ARTICLE
################

# Mapping Resources > Mapmaking Requests > [Paid - Taken] Commission for island map

## Boompanda

Edit: 
Thank you to everyone  who replied, I have selected the artist. Much appreciate the community response here. 

Subject
Hello, I'm looking for help in bringing the Great God Shaxis to life. So far, he's looking a bit pasty and pale. This would be for a personal D&D campaign.
This will be a "regional" map of one island (~25km L x 18km W)
Reference image: https://imgur.com/L13vgNx

Price is negotiable, but I have at least $150 to spend on this. 

Style
I'm looking for a top down style, as in the reference, with the same general dimensions and features. I'm only looking for geography at this point (e.g. no habitation markers, names, roads, etc). I'd like something that is quasi-realistic. I could not find a suitable example online anywhere. I like the old Faerun maps, but that might be too simplistic. The new ones are too complex .. maybe in the middle somewhere. We can discuss. 


Quality & Size
The reference image original is 2550x3300 pixels, but I'm not seeing the fine detail I'd like, so maybe something with more resolution. 
Quality will be negotiable, but I'm looking for something between quasi-pro and semi-pro.


Time Constraints: I have no time constraints, as I've just started world building. However, this will be the starting (and base) area for the campaign, so I'd like to at least get a 1/4 finished draft (kind like the reference image) sometime in the next month or so. If players see an evolving ever more refined map over time, that's fine.

################

SUPPLIED MATERIAL
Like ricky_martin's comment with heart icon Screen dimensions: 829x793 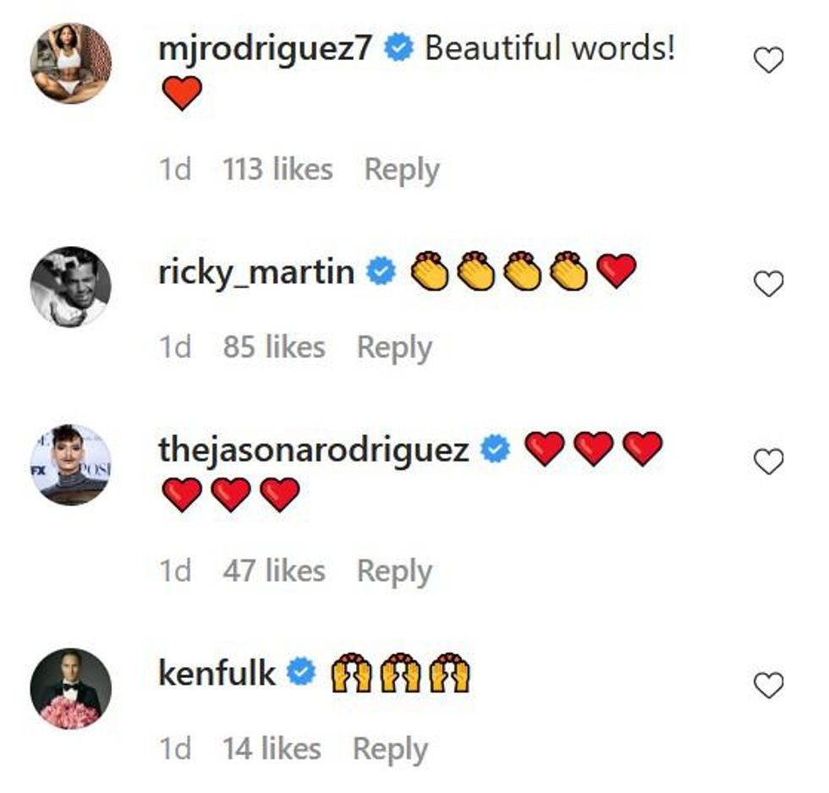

################

LIST OF TASKS
1 – In the island map commission post, how much money does the poster say they have to spend at minimum?
2 – Pick up the island map commission post after its final sentence and keep writing it.

ANSWERS PROVIDED
1 – At least $150.

2 –
Copyright
 I do not require copyright, but personal usage rights in perpetuity and I'd like to get a copy of the final art file (ps or cps) to use in my personal campaign(s), for labeling, adjustments ... turtle death and destruction, etc.

Don't think I can send PM's here yet, but I can read them, so maybe include a contact email. If you'd rather email me direct, please send to kevindflynn66(at)gmail. 

Thank you for your consideration of my request. No elephants were harmed in the writing of this post.

----------


## Caenwyr

You've got mail  :Wink:

----------


## greendino

I will send you an email, and you can view my portfolio here!

I would love to help create this with you!

----------


## TheDwarf

Hello,

I'm interested in the project. I sent you a PM with links to my portfolio!

Kind regards,
Sergio

----------


## Boompanda

This commission has been taken.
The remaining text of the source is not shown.